─── SELECTED TEXT ───
After trying for a couple of years to fall pregnant again (we have a six-year-old Oscar), we were overjoyed to find out we were expecting twin girls, due in January 2024.
On the 19th December, after a routine 35-week scan, we were given the devastating news that we had lost twin two, Poppy. Our lives changed in an instant. The future we had imagined was ripped away from us. Lola was born the next day, and we’re so thankful that she is happy and healthy. We decided not to meet Poppy on the day they were born as I really needed a day for Lola. I know the date will always be a tough one, but I couldn’t also have it be the date that I said goodbye to her sister. We met and said goodbye to Poppy the following day.
The months that followed were a mixture of emotions - the depths of grief versus a celebration of our daughter, Lola, whilst being in the trenches of newborn life. It passed by in a haze.
Throughout the past five months we have been surrounded with so much love and support, it helped soothe our broken hearts.
There is no reason why Poppy isn’t here with us. The autopsy didn’t give us any answers except that it was quick, there was no sign of deterioration, she was there one minute and gone the next and I had a scan within 24 hours of her passing, but I will always feel like I let her down, my body didn’t grow her to be strong enough.
We are still broken, and I don’t think the cracks will ever heal. In every one of Lola’s milestones I see the ghost of her sister - she should be here reaching these milestones too. It’s all still so raw.
I am in grief therapy as well as one to one counselling sessions. The support we have received from the hospital has been phenomenal. Our bereavement midwives have been with us every step of the way and we couldn’t have done it without them. I will never forget their kindness and compassion. Finley’s Casting also made casts of Poppy’s hands and feet for us, so now I can hold her hand forever.
───
[EXPLORE THE MATERIAL]
1 > In the account of losing twin Poppy, condense the paragraph beginning "I am in grief therapy" into a bulleted list that keeps its main facts.
2 > Reproduce word for word the portion of the account of losing twin Poppy starting at "Throughout the past" and ending at "still so raw.".
─── DATA PROVIDED ───
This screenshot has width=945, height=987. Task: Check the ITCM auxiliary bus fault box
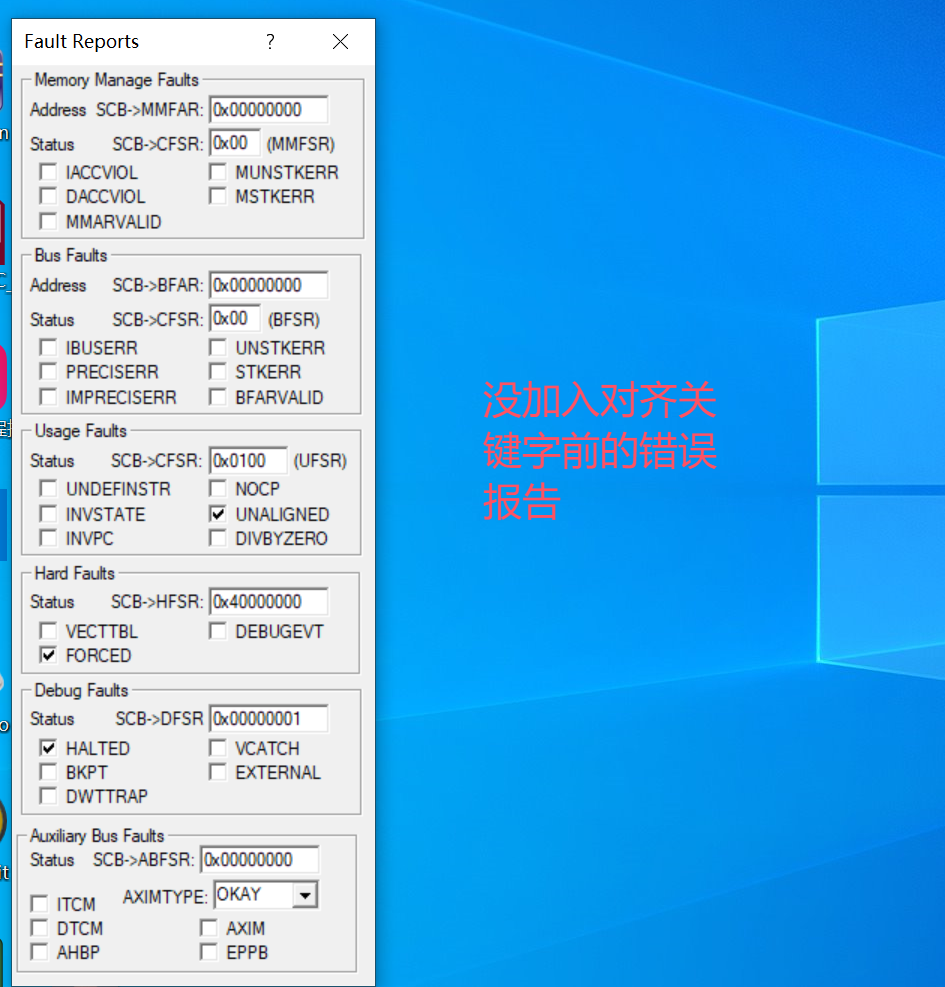click(39, 904)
───
[ANSWER SET]
1 >
- I attend grief therapy and one-to-one counseling sessions.
- The hospital's support has been phenomenal.
- Our bereavement midwives were with us at every step, and we could not have managed without them. Their kindness and compassion will never be forgotten.
- Finley's Casting made casts of Poppy's hands and feet, so I can hold her hand forever.

2 >
Throughout the past five months we have been surrounded with so much love and support, it helped soothe our broken hearts.
There is no reason why Poppy isn’t here with us. The autopsy didn’t give us any answers except that it was quick, there was no sign of deterioration, she was there one minute and gone the next and I had a scan within 24 hours of her passing, but I will always feel like I let her down, my body didn’t grow her to be strong enough.
We are still broken, and I don’t think the cracks will ever heal. In every one of Lola’s milestones I see the ghost of her sister - she should be here reaching these milestones too. It’s all still so raw.